> **DATA**:
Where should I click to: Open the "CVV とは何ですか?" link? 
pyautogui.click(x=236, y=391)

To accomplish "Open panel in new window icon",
--
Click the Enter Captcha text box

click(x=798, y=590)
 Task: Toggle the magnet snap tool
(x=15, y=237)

> **YOUR TASK**:
From the material above, set down exactly the lines between the line holding "Where should I" and the line holding "panel in new", inclusive. Include nothing else.

> **REPLY**:
Where should I click to: Open the "CVV とは何ですか?" link? 
pyautogui.click(x=236, y=391)

To accomplish "Open panel in new window icon",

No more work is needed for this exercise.